Estratto ▸
────────
Intanto dall’Aicom- Aicast è arrivata una proposta ai sindaci dei sei Comuni dell’isola di Ischia. «Cari Sindaci, – si legge nella nota a firma del presidetente Marco Laraspata – scrivo a tutti contemporaneamente in merito agli sviluppi della pandemia sull’isola e dalla lettura dell’ultimo Dpcm a cui sicuramente seguirà ordinanza regionale. Alla nostra Associazione Aicom – Aicast dell’isola ci sono giunte parecchie richieste di poter fare ordinanze per tutti i sei comuni per chiusure obbligate domenicali per le attività alimentari (per intenderci minimarket, supermercati e similari) a partire dalla settimana prossima fino alla fine del periodo del Dpcm. La motivazione deriva dal fatto che la domenica è un giorno (in questi periodi) completamente da evitare, sia perché superfluo (la spesa la si può fare nell’arco della settimana), sia per evitare assembramenti e contatti con il personale degli stessi esercizi sottoposti ancor di più, nuovamente, alle sollecitazioni psicologiche del caso. Sono sicuro che tra voi troverete la giusta sintesi per far uscire un’unica ordinanza che sappia dimostrare alla popolazione unità d’intenti nel momento difficile che stiamo tutti attraversando».
────────
Dati registrati ▸
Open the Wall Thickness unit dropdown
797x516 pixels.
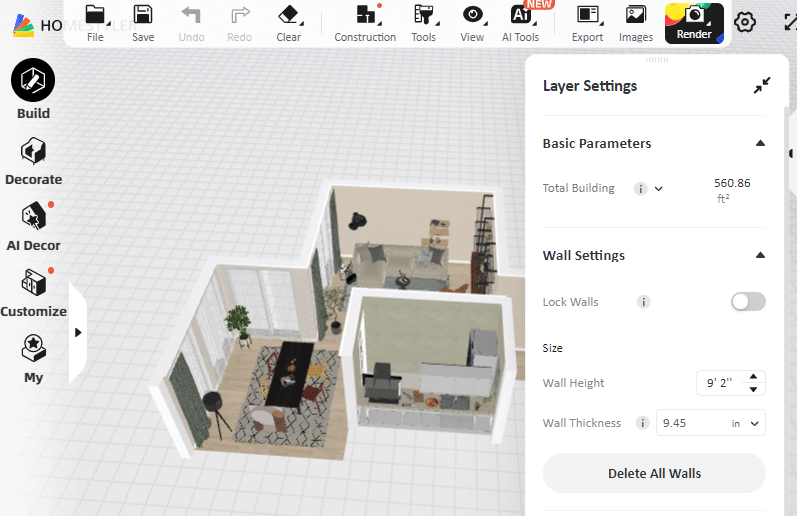coord(746,424)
────────
Descrizione del compito ▸ Puoi riportare per intero e senza alcuna modifica l'estratto sulla proposta dell'Aicom-Aicast ai sindaci di Ischia? Il materiale qui sopra non serve.

Risposta ▸
Intanto dall’Aicom- Aicast è arrivata una proposta ai sindaci dei sei Comuni dell’isola di Ischia. «Cari Sindaci, – si legge nella nota a firma del presidetente Marco Laraspata – scrivo a tutti contemporaneamente in merito agli sviluppi della pandemia sull’isola e dalla lettura dell’ultimo Dpcm a cui sicuramente seguirà ordinanza regionale. Alla nostra Associazione Aicom – Aicast dell’isola ci sono giunte parecchie richieste di poter fare ordinanze per tutti i sei comuni per chiusure obbligate domenicali per le attività alimentari (per intenderci minimarket, supermercati e similari) a partire dalla settimana prossima fino alla fine del periodo del Dpcm. La motivazione deriva dal fatto che la domenica è un giorno (in questi periodi) completamente da evitare, sia perché superfluo (la spesa la si può fare nell’arco della settimana), sia per evitare assembramenti e contatti con il personale degli stessi esercizi sottoposti ancor di più, nuovamente, alle sollecitazioni psicologiche del caso. Sono sicuro che tra voi troverete la giusta sintesi per far uscire un’unica ordinanza che sappia dimostrare alla popolazione unità d’intenti nel momento difficile che stiamo tutti attraversando».